───── Material provided ─────

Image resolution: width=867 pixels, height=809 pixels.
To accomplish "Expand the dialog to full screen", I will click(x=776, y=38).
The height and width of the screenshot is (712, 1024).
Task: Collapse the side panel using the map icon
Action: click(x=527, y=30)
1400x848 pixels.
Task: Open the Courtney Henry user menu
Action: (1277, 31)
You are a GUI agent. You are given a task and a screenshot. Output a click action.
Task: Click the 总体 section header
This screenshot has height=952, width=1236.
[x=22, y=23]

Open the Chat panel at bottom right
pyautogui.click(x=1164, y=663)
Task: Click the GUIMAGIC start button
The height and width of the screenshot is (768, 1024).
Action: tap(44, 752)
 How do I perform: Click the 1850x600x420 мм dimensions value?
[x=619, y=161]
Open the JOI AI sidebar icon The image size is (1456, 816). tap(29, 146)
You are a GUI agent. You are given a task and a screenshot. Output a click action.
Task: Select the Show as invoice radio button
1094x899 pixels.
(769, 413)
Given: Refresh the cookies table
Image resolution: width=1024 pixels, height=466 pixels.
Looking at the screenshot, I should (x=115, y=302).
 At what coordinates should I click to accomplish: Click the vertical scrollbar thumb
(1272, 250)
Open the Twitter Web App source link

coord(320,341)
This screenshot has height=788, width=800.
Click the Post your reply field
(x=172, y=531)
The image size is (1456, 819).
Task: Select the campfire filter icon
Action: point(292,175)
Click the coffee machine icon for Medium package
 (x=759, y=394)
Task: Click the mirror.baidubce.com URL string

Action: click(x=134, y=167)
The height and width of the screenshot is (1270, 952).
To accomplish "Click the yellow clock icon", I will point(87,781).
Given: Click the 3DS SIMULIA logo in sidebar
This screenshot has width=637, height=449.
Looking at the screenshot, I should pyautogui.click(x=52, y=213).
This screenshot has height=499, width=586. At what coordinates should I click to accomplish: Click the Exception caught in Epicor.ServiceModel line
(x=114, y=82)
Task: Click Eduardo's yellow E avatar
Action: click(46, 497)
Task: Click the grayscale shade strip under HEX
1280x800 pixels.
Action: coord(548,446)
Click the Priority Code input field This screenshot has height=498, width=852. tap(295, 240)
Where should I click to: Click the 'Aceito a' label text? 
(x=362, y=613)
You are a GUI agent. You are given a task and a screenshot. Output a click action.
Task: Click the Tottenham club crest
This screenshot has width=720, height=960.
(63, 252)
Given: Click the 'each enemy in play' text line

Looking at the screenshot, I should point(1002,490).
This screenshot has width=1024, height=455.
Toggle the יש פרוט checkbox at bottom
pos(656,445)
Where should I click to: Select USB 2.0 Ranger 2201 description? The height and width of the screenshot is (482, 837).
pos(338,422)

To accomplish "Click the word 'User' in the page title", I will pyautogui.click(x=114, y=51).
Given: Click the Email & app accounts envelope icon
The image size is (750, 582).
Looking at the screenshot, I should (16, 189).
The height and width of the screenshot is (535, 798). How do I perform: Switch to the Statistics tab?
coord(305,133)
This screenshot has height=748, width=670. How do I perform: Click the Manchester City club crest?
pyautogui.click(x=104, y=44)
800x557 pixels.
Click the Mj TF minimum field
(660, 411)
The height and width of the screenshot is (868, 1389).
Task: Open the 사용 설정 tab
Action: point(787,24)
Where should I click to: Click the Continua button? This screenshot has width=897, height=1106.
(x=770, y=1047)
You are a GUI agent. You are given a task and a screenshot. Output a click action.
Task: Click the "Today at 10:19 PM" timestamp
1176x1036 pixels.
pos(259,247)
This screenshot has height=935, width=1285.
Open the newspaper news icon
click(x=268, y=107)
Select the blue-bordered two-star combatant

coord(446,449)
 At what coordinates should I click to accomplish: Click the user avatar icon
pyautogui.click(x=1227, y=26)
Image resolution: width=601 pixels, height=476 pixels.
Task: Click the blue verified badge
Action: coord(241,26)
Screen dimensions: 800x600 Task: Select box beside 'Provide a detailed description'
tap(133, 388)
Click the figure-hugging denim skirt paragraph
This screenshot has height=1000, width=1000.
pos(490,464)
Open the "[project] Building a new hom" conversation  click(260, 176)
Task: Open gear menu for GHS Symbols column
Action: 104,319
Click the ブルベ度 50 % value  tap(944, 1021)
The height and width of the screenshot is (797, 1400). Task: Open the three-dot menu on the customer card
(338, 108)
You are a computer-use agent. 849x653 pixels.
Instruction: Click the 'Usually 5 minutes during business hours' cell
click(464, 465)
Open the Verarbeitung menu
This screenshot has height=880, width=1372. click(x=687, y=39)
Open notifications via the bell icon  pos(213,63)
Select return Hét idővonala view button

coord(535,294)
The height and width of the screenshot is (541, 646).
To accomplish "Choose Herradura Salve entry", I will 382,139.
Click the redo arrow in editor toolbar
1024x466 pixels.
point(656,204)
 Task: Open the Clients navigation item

─────

What is expected:
Once you have read the entries, write them all out again exactly.

Output for this task:
Image resolution: width=867 pixels, height=809 pixels.
To accomplish "Expand the dialog to full screen", I will click(x=776, y=38).
The height and width of the screenshot is (712, 1024).
Task: Collapse the side panel using the map icon
Action: click(x=527, y=30)
1400x848 pixels.
Task: Open the Courtney Henry user menu
Action: (1277, 31)
You are a GUI agent. You are given a task and a screenshot. Output a click action.
Task: Click the 总体 section header
This screenshot has height=952, width=1236.
[x=22, y=23]

Open the Chat panel at bottom right
pyautogui.click(x=1164, y=663)
Task: Click the GUIMAGIC start button
The height and width of the screenshot is (768, 1024).
Action: tap(44, 752)
 How do I perform: Click the 1850x600x420 мм dimensions value?
[x=619, y=161]
Open the JOI AI sidebar icon The image size is (1456, 816). tap(29, 146)
You are a GUI agent. You are given a task and a screenshot. Output a click action.
Task: Select the Show as invoice radio button
1094x899 pixels.
(769, 413)
Given: Refresh the cookies table
Image resolution: width=1024 pixels, height=466 pixels.
Looking at the screenshot, I should (x=115, y=302).
 At what coordinates should I click to accomplish: Click the vertical scrollbar thumb
(1272, 250)
Open the Twitter Web App source link

coord(320,341)
This screenshot has height=788, width=800.
Click the Post your reply field
(x=172, y=531)
The image size is (1456, 819).
Task: Select the campfire filter icon
Action: point(292,175)
Click the coffee machine icon for Medium package
 (x=759, y=394)
Task: Click the mirror.baidubce.com URL string

Action: click(x=134, y=167)
The height and width of the screenshot is (1270, 952).
To accomplish "Click the yellow clock icon", I will point(87,781).
Given: Click the 3DS SIMULIA logo in sidebar
This screenshot has width=637, height=449.
Looking at the screenshot, I should pyautogui.click(x=52, y=213).
This screenshot has height=499, width=586. At what coordinates should I click to accomplish: Click the Exception caught in Epicor.ServiceModel line
(x=114, y=82)
Task: Click Eduardo's yellow E avatar
Action: click(46, 497)
Task: Click the grayscale shade strip under HEX
1280x800 pixels.
Action: coord(548,446)
Click the Priority Code input field This screenshot has height=498, width=852. tap(295, 240)
Where should I click to: Click the 'Aceito a' label text? 
(x=362, y=613)
You are a GUI agent. You are given a task and a screenshot. Output a click action.
Task: Click the Tottenham club crest
This screenshot has width=720, height=960.
(63, 252)
Given: Click the 'each enemy in play' text line

Looking at the screenshot, I should point(1002,490).
This screenshot has width=1024, height=455.
Toggle the יש פרוט checkbox at bottom
pos(656,445)
Where should I click to: Select USB 2.0 Ranger 2201 description? The height and width of the screenshot is (482, 837).
pos(338,422)

To accomplish "Click the word 'User' in the page title", I will pyautogui.click(x=114, y=51).
Given: Click the Email & app accounts envelope icon
The image size is (750, 582).
Looking at the screenshot, I should (16, 189).
The height and width of the screenshot is (535, 798). How do I perform: Switch to the Statistics tab?
coord(305,133)
This screenshot has height=748, width=670. How do I perform: Click the Manchester City club crest?
pyautogui.click(x=104, y=44)
800x557 pixels.
Click the Mj TF minimum field
(660, 411)
The height and width of the screenshot is (868, 1389).
Task: Open the 사용 설정 tab
Action: point(787,24)
Where should I click to: Click the Continua button? This screenshot has width=897, height=1106.
(x=770, y=1047)
You are a GUI agent. You are given a task and a screenshot. Output a click action.
Task: Click the "Today at 10:19 PM" timestamp
1176x1036 pixels.
pos(259,247)
This screenshot has height=935, width=1285.
Open the newspaper news icon
click(x=268, y=107)
Select the blue-bordered two-star combatant

coord(446,449)
 At what coordinates should I click to accomplish: Click the user avatar icon
pyautogui.click(x=1227, y=26)
Image resolution: width=601 pixels, height=476 pixels.
Task: Click the blue verified badge
Action: coord(241,26)
Screen dimensions: 800x600 Task: Select box beside 'Provide a detailed description'
tap(133, 388)
Click the figure-hugging denim skirt paragraph
This screenshot has height=1000, width=1000.
pos(490,464)
Open the "[project] Building a new hom" conversation  click(260, 176)
Task: Open gear menu for GHS Symbols column
Action: 104,319
Click the ブルベ度 50 % value  tap(944, 1021)
The height and width of the screenshot is (797, 1400). Task: Open the three-dot menu on the customer card
(338, 108)
You are a computer-use agent. 849x653 pixels.
Instruction: Click the 'Usually 5 minutes during business hours' cell
click(464, 465)
Open the Verarbeitung menu
This screenshot has height=880, width=1372. click(x=687, y=39)
Open notifications via the bell icon  pos(213,63)
Select return Hét idővonala view button

coord(535,294)
The height and width of the screenshot is (541, 646).
To accomplish "Choose Herradura Salve entry", I will 382,139.
Click the redo arrow in editor toolbar
1024x466 pixels.
point(656,204)
 Task: Open the Clients navigation item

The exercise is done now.